Guthrie’s is also intentional about keeping its menu simple to better compete in an intense category. That menu includes fingers, fries, Texas Toast, slaw, sandwich combos and Guthrie’s Signature Sauce, which Carr said has “been copied by everybody around the world.”
In 1978, founder Hal Guthrie challenged his children to create a compatible sauce for dipping their children. His 9-year-old Hud won the family content.
“It’s under wraps, like the Coca-Cola recipe,” Carr said.
Though he claims several concepts have duplicated Guthrie’s sauce recipe, he doesn’t consider it to be a bad thing.
“It’s positive what is happening in this category. There is huge growth and even with that competitiveness, the category is still growing,” he said. “There is space in the category for us. Consumers love fried chicken fingers, so there’s a lot of room.”
Most of Guthrie’s footprint is in Georgia, Alabama, Florida and Tennessee. The company recently added Ohio and West Virginia to its portfolio, with 2026 openings targeted in North Carolina and South Carolina. Openings are a mix of company and franchised stores, and Carr said some restaurants also continue to be developed by Guthrie family members.

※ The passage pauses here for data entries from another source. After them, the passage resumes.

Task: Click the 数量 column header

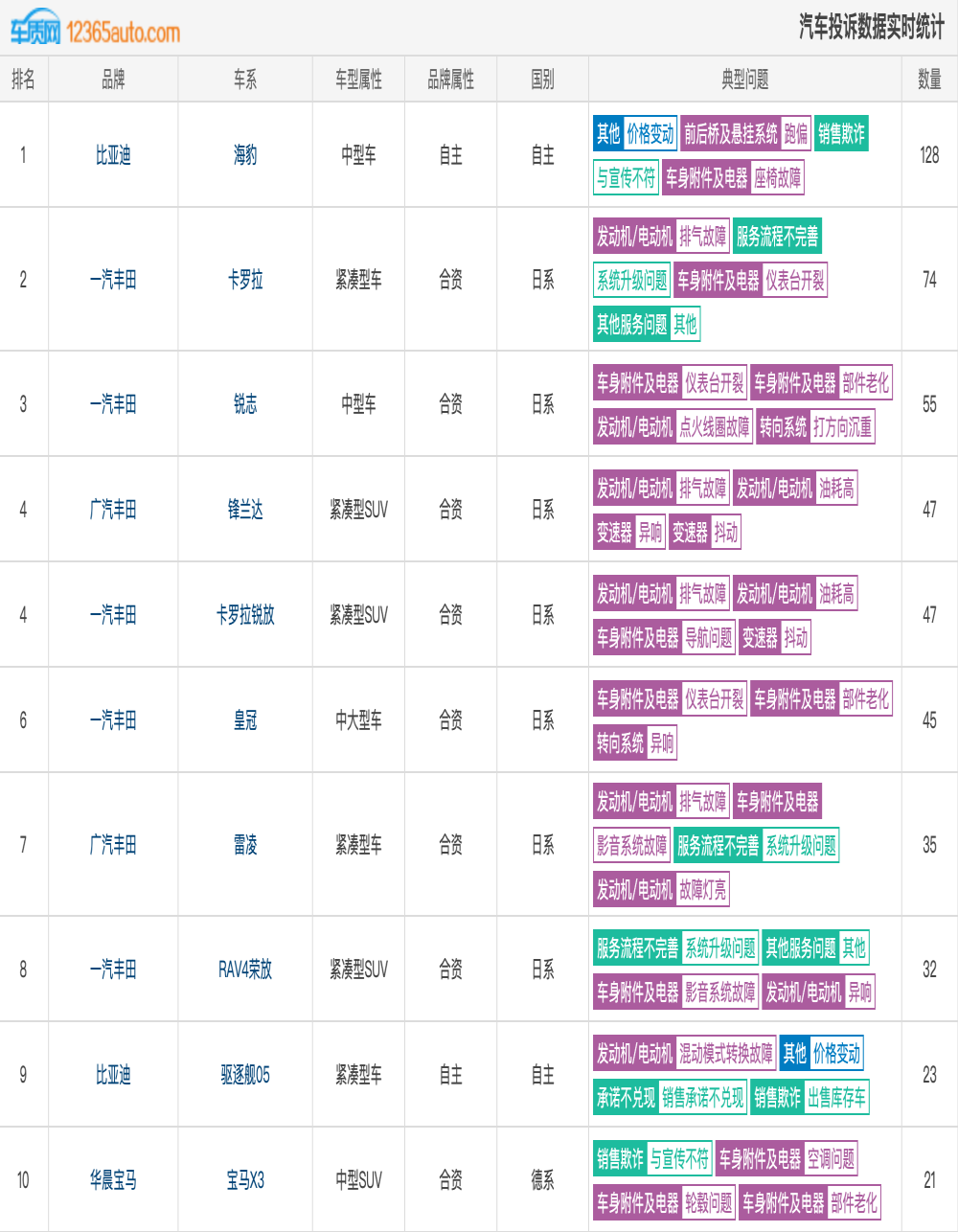Action: [929, 80]
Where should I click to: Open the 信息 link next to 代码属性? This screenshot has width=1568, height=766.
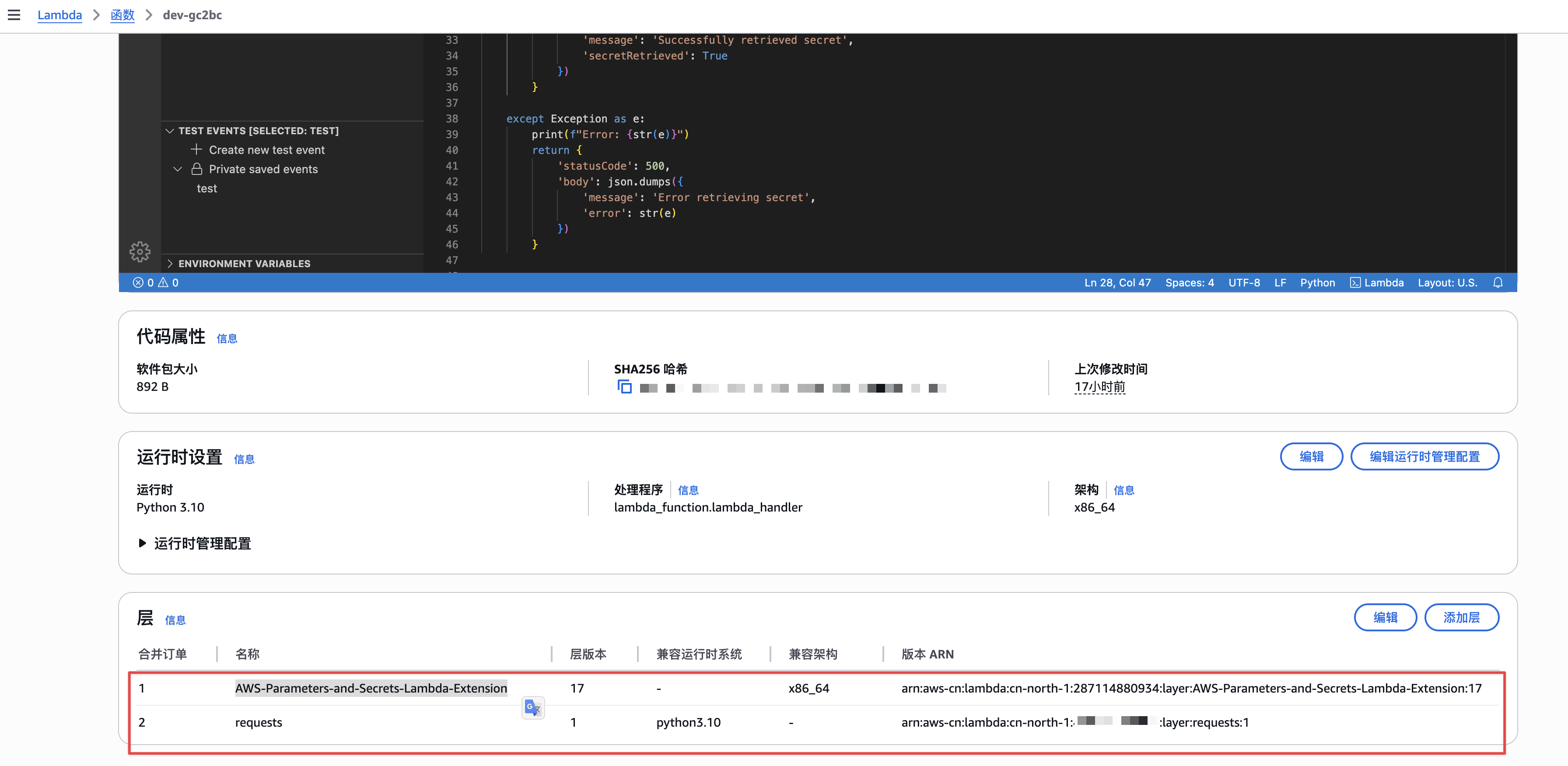227,339
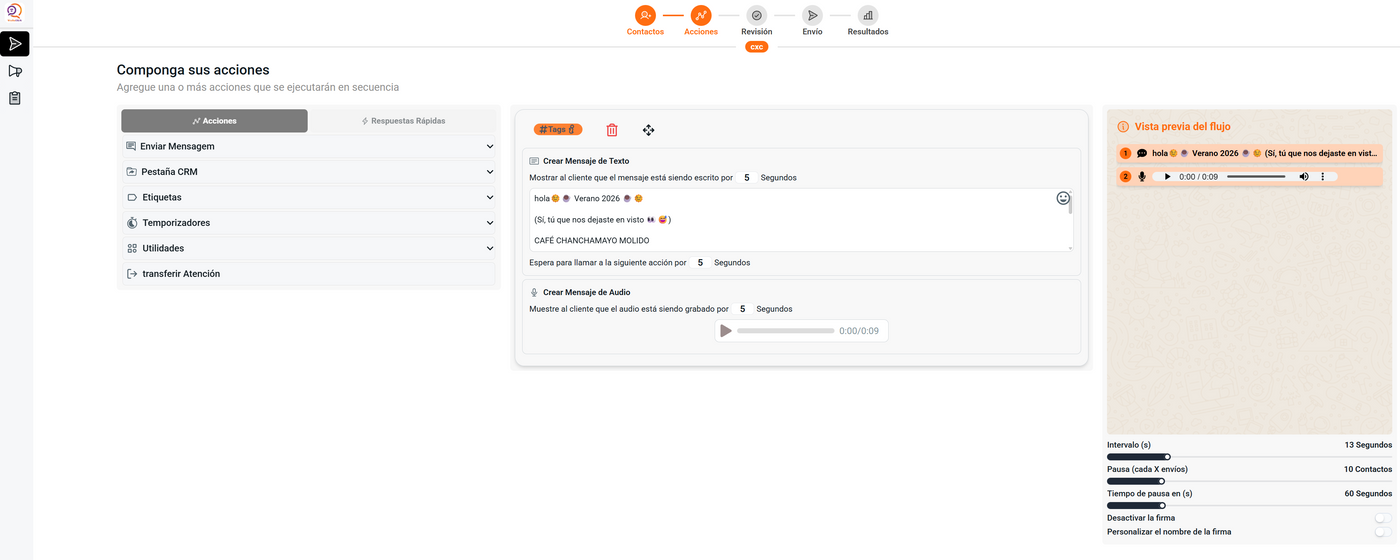Switch to Respuestas Rápidas tab
1400x560 pixels.
point(402,121)
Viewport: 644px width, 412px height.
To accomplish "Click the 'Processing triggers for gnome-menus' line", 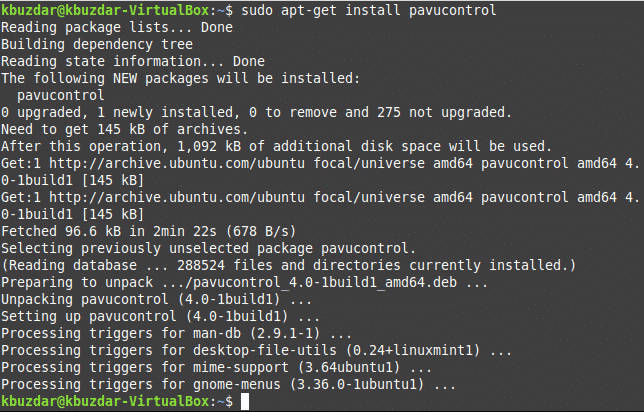I will point(228,385).

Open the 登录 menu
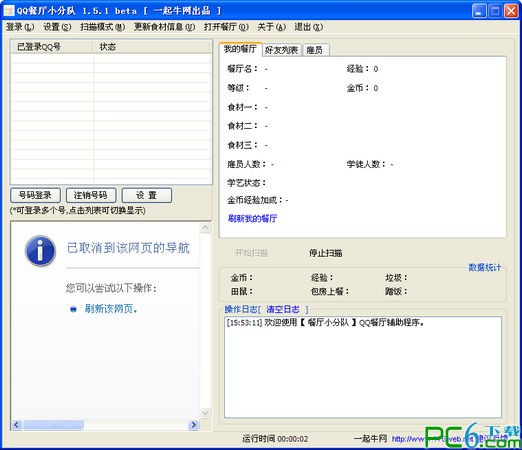(20, 27)
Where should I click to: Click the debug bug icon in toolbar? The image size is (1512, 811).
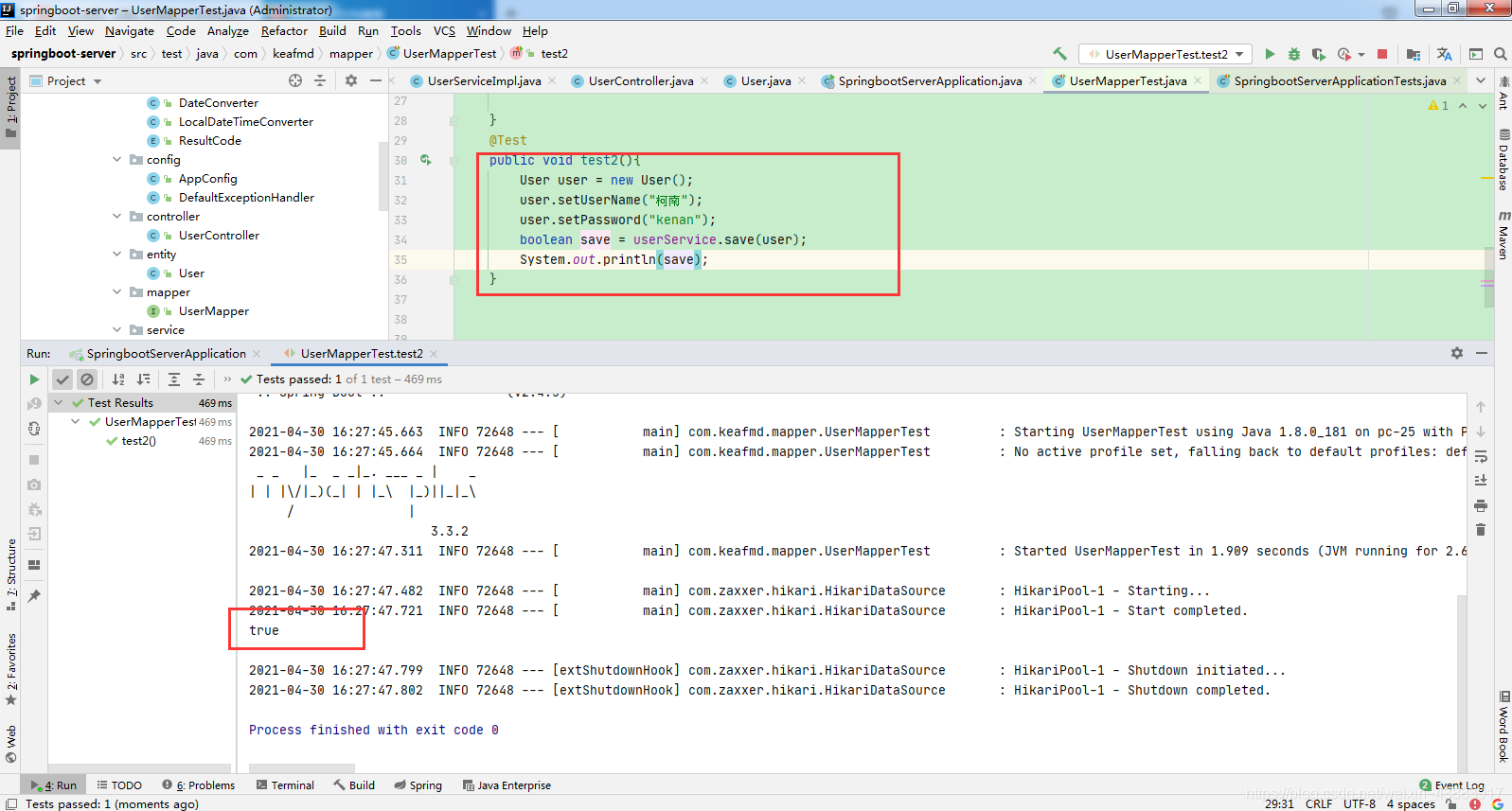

“In new markets, we’re focused on marketing and creating some level of awareness for the brand with promotions like free Guthrie’s for a year for the first 100 guests,” he said. “Having a great location is still the best marketing tool, as is having great operators with hometown people.”

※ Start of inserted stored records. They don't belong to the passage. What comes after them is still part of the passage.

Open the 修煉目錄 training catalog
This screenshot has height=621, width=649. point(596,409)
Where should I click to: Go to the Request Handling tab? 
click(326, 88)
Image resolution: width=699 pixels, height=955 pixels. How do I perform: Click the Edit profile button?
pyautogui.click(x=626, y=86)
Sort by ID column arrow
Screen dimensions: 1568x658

Technomic’s 2026 forecast for Guthrie’s includes a nearly 12% sales jump and 6% unit count increase. As the chain continues to grow, Carr reiterates that his biggest priority is maintaining the legacy Hal Guthrie created when he opened the first drive-in restaurant in Haleyville, Ala., in 1965. That means focusing on the simplicity of the menu, hands-on training, creating disciplined systems and processes and, most importantly, “putting extra care into the core product.”
“That matters,” he said. “I did not join this brand to change the menu, I came to take a great concept forward. With our continued growth, that gives the business more opportunities to get better. We aren’t changing the way we do food, but other things — technology and marketing and things like that — are just now going into place.”

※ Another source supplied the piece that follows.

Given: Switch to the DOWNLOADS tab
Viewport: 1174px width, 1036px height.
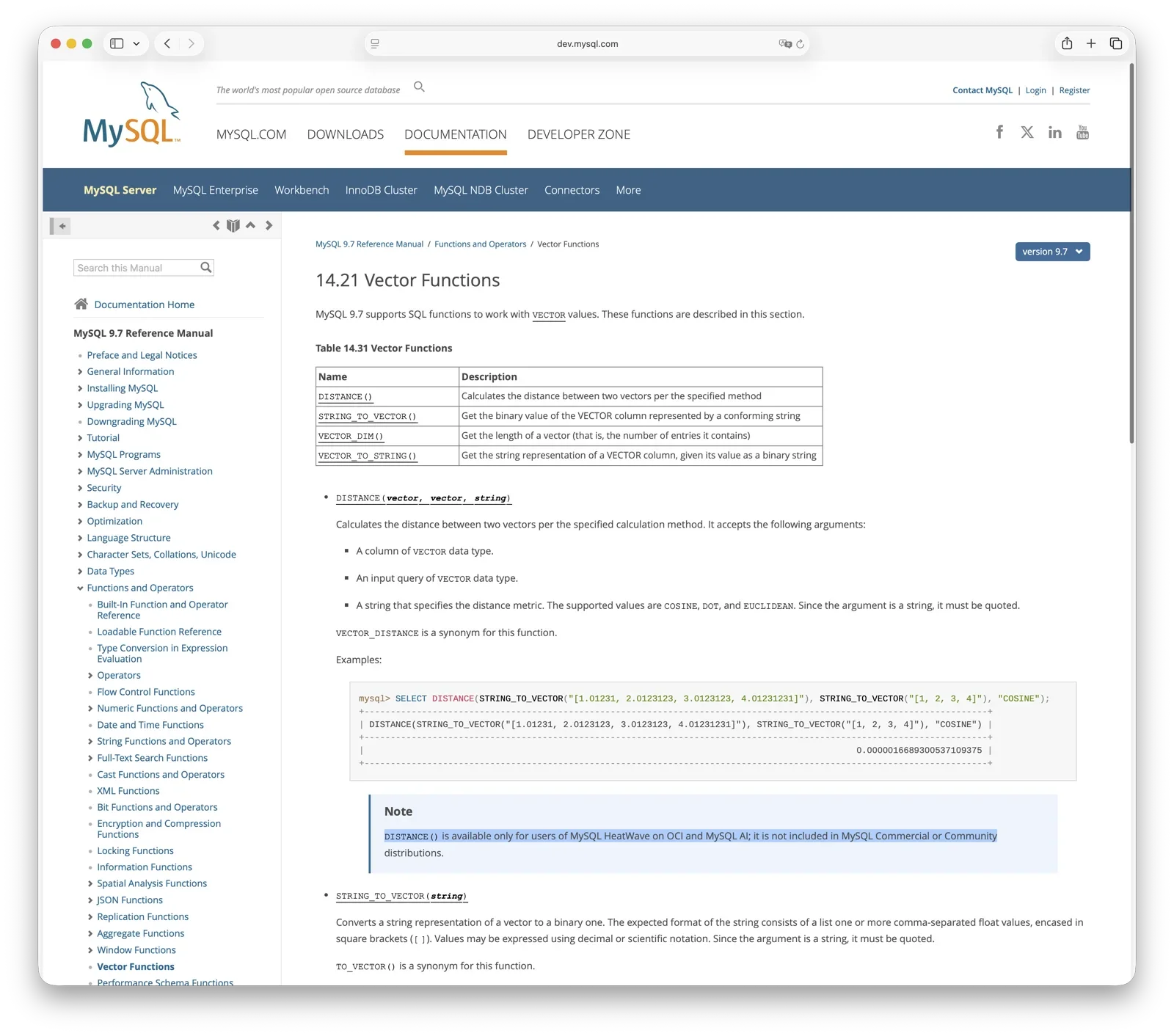Looking at the screenshot, I should [x=346, y=134].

In other words, the flywheel is in motion and perhaps more than it’s ever been, which is giving Carr plenty of optimism about cracking the Top 500 sooner than later.
“We’re growing in markets where our direct bigger competitors are, showing that there is an appetite for our brand,” he said. “We like to think we’re a 60-year-old underdog. I’m OK being the 60-year-old upstart. There’s only room up for us.”